Ma note sur 10 : 7,5
J’ai aimé : Enfin un roman policier où le détective n’est pas un alcoolique désabusé avec des problèmes conjugaux ! Le changement de perspective qu’apporte Kouplan, le détective illégal, donne un souffle nouveau à un genre qu’il est souvent difficile de réinventer. En plus, ce livre passe le test ultime pour un roman policier : un excellent punch que je n’ai absolument pas vu venir !
J’ai moins aimé : Ce n’est peut-être pas le roman le plus haletant dans le genre, mais ce qu’il perd en suspense, il le gagne en originalité.
Autres commentaires : À lire pour toutes les âmes sensibles qui aiment les intrigues, mais qui ne supportent pas les corps qui s’empilent derrière un meurtrier sanguinaire.
Ma note sur 10 : 8
J’ai aimé : Un polar addictif comme je les aime : des personnages remplis de zones d’ombre, une intrigue bien ficelée, un rythme soutenu, un style dynamique et accrocheur. J’ai aimé découvrir cette Suède bigarrée à travers les yeux de ce jeune détective iranien sans-papiers. La principale originalité de ce polar tient à ce qu’il n’y ait pas de policier neurasthénique porté sur la bouteille au premier plan, mais plutôt un jeune immigré clandestin sans le sou. L’intrigue m’a tenue en haleine du début à la fin. Bonne joueuse, je n’ai rien vu venir du dénouement.
J’ai moins aimé : Il y a bien quelques coïncidences tirées par les cheveux, mais je suis vite passée par-dessus !

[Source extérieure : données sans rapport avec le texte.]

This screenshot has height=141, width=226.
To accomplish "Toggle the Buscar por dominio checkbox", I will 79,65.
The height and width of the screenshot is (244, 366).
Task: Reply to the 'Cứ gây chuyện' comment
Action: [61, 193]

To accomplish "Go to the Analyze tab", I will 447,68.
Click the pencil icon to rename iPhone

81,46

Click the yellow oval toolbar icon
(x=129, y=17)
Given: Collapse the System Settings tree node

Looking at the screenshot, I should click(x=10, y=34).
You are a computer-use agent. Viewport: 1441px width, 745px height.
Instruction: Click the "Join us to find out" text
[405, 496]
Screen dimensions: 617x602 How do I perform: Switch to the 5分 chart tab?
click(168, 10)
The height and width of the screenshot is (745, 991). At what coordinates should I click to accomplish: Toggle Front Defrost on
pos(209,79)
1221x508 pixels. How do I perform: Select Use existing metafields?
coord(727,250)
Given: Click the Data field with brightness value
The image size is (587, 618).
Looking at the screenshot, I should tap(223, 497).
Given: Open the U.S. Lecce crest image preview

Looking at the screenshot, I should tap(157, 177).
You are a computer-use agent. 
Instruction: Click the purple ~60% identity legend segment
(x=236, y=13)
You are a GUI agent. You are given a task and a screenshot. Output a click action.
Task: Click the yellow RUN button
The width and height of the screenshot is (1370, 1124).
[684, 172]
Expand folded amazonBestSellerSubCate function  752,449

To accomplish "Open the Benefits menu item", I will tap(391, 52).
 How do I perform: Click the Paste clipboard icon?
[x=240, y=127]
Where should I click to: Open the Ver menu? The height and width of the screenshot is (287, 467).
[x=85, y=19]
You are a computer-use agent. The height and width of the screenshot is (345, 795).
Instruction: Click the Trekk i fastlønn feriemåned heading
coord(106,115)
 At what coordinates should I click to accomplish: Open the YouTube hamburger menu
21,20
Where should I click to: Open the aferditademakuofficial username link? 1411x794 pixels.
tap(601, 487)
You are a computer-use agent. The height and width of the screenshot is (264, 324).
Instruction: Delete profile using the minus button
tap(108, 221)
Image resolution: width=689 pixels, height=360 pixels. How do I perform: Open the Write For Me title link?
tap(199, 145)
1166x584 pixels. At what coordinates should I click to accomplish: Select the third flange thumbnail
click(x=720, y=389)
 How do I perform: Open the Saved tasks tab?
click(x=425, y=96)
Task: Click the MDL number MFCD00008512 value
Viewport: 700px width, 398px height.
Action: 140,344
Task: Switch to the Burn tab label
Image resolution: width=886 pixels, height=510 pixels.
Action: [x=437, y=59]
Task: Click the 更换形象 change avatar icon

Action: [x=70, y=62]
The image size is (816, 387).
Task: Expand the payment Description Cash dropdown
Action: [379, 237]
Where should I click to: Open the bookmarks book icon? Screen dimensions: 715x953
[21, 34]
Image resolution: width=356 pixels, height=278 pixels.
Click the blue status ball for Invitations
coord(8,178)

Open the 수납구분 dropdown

Autres commentaires : Je me suis détournée des polars scandinaves depuis un certain temps. Saturée. Le roman de Sara Lövestam apporte un vent de fraîcheur et de renouveau sur cette Suède littéraire surexploitée. Nul doute, je serai au rendez-vous pour suivre les prochaines enquêtes de Kouplan.
Ma note sur 10 : 8
J’ai aimé : Les personnages en marge, qui sont tous hors normes, en quête d’identité ou de sens dans leurs vies bringuebalantes. L’intrigue est finalement beaucoup moins cousue de fil blanc qu’elle peut en avoir l’air au départ. J’ai été agréablement surprise par les rebondissements et les révélations sur la vie des personnages ; des chemins sinueux qui s’éclairent peu à peu. Ce sont des bribes d’histoires qui s’imbriquent les unes dans les autres et qui révèlent, au final, un casse-tête bien plus complexe qu’il ne le paraît.
J’ai moins aimé : Le style d’écriture m’a semblé un peu léger, parfois convenu, on sent les codes du genre.
Autres commentaires : C’est un roman qui se lit très bien. Par contre, comme c’est le début d’une série, il va falloir attendre un moment avant d’en savoir plus…
Ma note sur 10 : 7,5
J’ai aimé : Que l’on n’ait pas affaire à un détective corrompu ou aux méthodes brutes, mais plutôt à un jeune détective empreint de douceur et aux tactiques plus communes. La façon dont l’auteure décrit la détresse de Pernilla et les étapes du chagrin comme la culpabilité, les remises en question et le besoin de tourner son esprit vers des tâches qui l’empêchent de penser. Le suspense de l’histoire, de même que le passé de Pernilla, qui nous tiennent en haleine jusqu’à la fin.
J’ai moins aimé : Je n’aime pas les histoires d’enfants enlevés et séquestrés, c’est sinistre et malheureux, mais le courage de Julia face à tout est prenant.